On May 31, the British government announced its intention to invest 265 million pounds [or 308 million euros] to upgrade the Tomahawk missiles carried by its Astute-type SNAs to the “enhanced Block V” standard.
This upgrade should make it possible to deal with their obsolescence [and extend their lifespan by 15 years] and increase their performance, particularly in terms of range, which should be extended to 1600 km. And it will make it “less vulnerable to external threats”, according to a statement from the UK Ministry of Defense [MoD].
This conversion, which should last five years, will be the subject of a contract signed within the framework of the American system known as “Foreign Military Sales” [FMS].
“Using existing US research and expertise on this upgraded missile, this contract means the UK will continue to have full access to the US Tomahawk programme, both in terms of support and upgrades.” the MoD.
In this regard, Raytheon delivered the first batch of Tomahawk Block V to the US Navy in March 2021.
The number of Tomahawks affected by this upgrade has not been specified. As a reminder, the United Kingdom had ordered 64 copies of the Block IV version in 2004. Then it had completed this order ten years later, with 65 additional missiles.
“Capable of being fired from a stealth British nuclear attack submarine, the exceptional range, accuracy and survivability of the system [the Tomahawk Block V] provides the UK, alongside our American allies, a precision strike capability unrivalled in the world”, welcomed Admiral Simon Asquith, the “director” of submarines within the Royal Navy.
The price looks too steep as the official price of the generic Tomahawk Block V is in the $2 million range in 2022.

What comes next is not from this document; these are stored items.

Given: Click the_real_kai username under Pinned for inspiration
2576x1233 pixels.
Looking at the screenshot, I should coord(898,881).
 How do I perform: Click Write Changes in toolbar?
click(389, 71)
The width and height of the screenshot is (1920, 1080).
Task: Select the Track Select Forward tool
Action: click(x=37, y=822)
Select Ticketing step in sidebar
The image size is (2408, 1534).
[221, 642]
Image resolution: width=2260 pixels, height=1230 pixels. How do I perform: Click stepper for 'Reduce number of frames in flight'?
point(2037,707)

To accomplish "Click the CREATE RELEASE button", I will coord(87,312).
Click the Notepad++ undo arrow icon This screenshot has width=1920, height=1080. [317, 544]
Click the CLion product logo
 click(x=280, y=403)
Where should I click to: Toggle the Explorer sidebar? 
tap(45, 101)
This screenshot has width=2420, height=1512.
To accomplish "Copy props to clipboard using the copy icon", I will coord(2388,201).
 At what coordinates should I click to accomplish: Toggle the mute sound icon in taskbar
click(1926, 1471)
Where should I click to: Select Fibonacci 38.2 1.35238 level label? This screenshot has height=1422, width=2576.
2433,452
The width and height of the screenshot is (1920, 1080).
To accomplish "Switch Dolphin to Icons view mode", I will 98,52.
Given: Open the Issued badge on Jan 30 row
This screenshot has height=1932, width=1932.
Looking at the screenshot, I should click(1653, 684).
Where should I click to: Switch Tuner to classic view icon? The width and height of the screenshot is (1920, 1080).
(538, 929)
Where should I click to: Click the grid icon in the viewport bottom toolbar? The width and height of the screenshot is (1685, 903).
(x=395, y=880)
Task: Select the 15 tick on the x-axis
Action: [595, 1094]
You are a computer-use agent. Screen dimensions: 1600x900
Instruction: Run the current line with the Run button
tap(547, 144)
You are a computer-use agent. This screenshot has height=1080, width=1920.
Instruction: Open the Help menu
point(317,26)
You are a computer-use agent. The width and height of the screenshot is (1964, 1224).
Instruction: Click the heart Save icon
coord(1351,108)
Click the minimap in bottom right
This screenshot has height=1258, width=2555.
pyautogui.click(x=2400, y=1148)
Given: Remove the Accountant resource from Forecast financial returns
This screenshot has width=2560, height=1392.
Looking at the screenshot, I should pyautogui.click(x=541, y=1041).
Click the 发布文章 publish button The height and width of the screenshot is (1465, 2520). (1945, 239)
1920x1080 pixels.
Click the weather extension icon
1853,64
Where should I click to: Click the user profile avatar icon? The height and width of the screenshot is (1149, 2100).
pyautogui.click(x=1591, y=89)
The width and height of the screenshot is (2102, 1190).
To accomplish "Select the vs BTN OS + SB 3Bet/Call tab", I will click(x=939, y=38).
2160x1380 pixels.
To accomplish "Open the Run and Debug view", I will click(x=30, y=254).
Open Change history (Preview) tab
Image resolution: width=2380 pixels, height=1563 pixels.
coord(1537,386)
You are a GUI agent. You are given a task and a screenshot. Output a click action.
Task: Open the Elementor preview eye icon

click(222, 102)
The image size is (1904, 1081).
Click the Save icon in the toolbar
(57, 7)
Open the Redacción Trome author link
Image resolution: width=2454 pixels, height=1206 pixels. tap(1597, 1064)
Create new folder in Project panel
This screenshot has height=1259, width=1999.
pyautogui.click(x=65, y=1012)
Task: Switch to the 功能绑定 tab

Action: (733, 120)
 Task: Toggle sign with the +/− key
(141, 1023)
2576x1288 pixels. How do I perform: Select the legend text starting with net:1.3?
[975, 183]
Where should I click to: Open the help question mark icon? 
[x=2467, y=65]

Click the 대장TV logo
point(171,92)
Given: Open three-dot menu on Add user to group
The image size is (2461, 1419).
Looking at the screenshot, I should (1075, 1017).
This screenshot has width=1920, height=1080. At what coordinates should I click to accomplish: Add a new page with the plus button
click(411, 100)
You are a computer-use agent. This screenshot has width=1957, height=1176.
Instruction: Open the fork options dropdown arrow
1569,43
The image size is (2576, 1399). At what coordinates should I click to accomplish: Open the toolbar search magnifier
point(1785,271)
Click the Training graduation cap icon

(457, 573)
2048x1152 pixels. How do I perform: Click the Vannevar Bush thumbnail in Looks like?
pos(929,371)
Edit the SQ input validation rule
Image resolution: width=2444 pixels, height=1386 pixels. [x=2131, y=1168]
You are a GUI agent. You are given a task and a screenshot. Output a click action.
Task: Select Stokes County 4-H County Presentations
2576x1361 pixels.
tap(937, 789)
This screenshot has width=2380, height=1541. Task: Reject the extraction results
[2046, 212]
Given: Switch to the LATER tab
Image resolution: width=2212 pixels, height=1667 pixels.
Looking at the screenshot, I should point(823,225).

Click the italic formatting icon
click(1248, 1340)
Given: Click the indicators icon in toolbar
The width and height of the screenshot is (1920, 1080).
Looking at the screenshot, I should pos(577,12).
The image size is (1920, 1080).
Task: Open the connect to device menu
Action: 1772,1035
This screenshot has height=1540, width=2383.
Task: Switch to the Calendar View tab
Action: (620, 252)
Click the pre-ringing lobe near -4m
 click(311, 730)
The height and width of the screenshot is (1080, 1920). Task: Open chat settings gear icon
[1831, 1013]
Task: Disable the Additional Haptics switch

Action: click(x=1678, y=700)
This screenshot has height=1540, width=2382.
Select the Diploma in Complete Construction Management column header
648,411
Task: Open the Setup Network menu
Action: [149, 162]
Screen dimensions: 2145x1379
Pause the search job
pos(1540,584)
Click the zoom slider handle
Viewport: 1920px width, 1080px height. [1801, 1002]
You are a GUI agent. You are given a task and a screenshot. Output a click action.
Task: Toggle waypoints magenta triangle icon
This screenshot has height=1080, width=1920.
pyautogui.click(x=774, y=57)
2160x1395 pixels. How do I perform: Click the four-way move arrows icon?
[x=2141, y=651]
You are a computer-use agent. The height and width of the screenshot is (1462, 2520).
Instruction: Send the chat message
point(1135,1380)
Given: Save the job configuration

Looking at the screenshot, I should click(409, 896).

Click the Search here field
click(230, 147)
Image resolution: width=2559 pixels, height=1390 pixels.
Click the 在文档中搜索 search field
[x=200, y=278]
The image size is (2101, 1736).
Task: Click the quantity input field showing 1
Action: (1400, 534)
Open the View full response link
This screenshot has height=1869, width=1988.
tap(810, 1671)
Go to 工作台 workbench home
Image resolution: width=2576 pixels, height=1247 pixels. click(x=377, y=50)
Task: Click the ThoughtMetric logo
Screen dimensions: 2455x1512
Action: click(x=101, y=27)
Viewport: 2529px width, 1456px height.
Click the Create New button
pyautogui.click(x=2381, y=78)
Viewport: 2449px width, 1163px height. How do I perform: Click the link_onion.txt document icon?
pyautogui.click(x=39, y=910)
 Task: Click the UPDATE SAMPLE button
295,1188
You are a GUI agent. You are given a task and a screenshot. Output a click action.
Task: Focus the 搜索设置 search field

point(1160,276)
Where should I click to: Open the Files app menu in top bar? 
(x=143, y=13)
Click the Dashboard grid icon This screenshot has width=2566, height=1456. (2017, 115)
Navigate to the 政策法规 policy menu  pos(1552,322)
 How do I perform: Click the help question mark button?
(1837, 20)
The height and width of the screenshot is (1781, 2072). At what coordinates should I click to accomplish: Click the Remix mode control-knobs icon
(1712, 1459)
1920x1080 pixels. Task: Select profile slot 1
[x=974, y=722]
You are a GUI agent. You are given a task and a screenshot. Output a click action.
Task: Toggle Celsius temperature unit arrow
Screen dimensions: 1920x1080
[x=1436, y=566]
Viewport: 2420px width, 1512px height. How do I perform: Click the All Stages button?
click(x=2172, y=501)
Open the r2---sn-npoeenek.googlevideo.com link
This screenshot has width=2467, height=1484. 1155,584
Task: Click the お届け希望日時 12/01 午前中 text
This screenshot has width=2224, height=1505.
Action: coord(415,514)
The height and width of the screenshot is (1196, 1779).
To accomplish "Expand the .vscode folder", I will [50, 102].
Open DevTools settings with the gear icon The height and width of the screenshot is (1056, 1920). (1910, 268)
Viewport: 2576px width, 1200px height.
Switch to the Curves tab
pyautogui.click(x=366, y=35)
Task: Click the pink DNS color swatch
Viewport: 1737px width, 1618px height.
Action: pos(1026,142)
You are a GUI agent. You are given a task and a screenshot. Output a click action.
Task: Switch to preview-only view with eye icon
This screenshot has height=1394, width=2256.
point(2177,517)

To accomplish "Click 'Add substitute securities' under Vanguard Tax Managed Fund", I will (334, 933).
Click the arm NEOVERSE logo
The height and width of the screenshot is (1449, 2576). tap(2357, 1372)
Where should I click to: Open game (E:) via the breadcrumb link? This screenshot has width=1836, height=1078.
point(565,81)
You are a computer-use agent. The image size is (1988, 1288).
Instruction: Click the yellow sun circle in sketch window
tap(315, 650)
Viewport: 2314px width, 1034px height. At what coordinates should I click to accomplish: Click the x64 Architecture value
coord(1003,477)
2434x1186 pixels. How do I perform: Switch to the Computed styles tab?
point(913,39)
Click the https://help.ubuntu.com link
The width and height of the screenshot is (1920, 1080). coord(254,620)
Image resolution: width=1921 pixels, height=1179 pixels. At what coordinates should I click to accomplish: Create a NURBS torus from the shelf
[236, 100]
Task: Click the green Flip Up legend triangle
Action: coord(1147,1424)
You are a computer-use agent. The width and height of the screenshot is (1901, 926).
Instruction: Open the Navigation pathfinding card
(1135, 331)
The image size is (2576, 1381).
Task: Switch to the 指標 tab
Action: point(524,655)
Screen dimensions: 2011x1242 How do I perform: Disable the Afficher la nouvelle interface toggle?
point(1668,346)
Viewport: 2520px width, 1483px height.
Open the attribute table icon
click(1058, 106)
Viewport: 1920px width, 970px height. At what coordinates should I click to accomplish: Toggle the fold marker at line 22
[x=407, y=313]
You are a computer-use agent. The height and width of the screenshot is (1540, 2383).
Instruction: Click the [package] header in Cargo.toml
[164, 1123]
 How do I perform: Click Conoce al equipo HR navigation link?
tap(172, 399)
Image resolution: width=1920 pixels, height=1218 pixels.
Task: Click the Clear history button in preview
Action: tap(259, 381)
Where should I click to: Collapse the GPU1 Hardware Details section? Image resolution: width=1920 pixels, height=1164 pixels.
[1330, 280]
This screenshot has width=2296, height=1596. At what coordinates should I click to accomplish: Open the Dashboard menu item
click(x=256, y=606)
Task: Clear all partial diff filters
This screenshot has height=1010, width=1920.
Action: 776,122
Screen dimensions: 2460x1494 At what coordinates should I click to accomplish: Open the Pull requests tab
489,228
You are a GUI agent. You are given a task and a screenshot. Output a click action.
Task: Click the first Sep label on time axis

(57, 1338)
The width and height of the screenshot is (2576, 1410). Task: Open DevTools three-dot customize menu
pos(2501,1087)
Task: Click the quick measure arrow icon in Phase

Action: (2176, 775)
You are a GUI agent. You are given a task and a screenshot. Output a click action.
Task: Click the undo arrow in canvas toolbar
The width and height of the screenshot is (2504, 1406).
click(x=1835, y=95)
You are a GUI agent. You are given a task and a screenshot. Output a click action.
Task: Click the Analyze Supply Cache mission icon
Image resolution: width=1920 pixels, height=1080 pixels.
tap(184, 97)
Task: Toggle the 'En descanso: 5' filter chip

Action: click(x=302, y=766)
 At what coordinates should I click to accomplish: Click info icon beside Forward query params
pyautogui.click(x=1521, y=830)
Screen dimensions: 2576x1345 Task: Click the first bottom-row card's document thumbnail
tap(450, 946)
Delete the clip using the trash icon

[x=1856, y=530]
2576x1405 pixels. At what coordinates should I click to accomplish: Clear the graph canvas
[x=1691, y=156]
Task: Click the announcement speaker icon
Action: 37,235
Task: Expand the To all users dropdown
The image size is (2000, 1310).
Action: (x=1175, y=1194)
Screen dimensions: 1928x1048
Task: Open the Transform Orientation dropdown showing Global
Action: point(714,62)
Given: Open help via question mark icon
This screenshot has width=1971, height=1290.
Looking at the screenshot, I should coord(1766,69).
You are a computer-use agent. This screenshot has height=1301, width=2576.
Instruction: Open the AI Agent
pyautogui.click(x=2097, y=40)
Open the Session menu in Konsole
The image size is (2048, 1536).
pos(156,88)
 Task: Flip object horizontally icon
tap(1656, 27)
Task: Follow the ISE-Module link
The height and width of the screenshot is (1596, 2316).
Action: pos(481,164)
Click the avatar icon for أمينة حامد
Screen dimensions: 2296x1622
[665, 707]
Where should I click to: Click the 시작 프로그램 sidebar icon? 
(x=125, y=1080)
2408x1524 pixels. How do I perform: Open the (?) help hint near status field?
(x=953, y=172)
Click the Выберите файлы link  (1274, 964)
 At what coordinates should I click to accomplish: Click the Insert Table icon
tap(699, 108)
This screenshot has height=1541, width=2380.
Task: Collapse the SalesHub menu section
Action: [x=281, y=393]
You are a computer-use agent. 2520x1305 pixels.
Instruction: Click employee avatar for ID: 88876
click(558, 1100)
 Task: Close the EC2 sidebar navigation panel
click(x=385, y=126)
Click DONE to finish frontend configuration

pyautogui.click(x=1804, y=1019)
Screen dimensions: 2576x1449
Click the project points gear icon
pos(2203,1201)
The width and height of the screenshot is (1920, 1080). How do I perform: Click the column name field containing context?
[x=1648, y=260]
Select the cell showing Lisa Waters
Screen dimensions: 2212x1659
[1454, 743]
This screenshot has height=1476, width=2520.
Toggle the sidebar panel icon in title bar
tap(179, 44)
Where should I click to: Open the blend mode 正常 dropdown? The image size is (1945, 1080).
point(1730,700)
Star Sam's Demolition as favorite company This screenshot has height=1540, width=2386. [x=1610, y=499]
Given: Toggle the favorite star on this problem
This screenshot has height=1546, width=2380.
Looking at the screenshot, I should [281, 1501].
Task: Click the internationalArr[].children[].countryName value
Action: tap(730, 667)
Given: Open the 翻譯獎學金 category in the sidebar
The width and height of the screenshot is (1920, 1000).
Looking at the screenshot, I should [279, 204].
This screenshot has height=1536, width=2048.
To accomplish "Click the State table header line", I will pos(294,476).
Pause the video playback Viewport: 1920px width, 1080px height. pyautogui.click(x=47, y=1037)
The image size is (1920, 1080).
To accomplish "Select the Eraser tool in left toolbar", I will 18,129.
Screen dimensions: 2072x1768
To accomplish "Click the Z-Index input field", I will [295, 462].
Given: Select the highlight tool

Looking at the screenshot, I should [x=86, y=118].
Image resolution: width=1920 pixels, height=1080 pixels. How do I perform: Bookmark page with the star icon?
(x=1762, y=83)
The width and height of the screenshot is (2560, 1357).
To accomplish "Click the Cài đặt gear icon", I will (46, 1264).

However, the $2m could be an internal US price and especially given the number of missiles bought. With 4 American SSGNs, the US requires just 616 tomahawks. But in 1996, the US Navy had 142 ships totalling 6,266 missile silos capable of carrying a Tomahawk and 72 submarines (696 launchers) and 70 surface ships (5,570 launchers). There were then more than 4,000 Tomahawk cruise missiles in inventory. At the end of March 2011, the stock was around 3,200.”
At the same time, the US does not give gifts to their captive markets.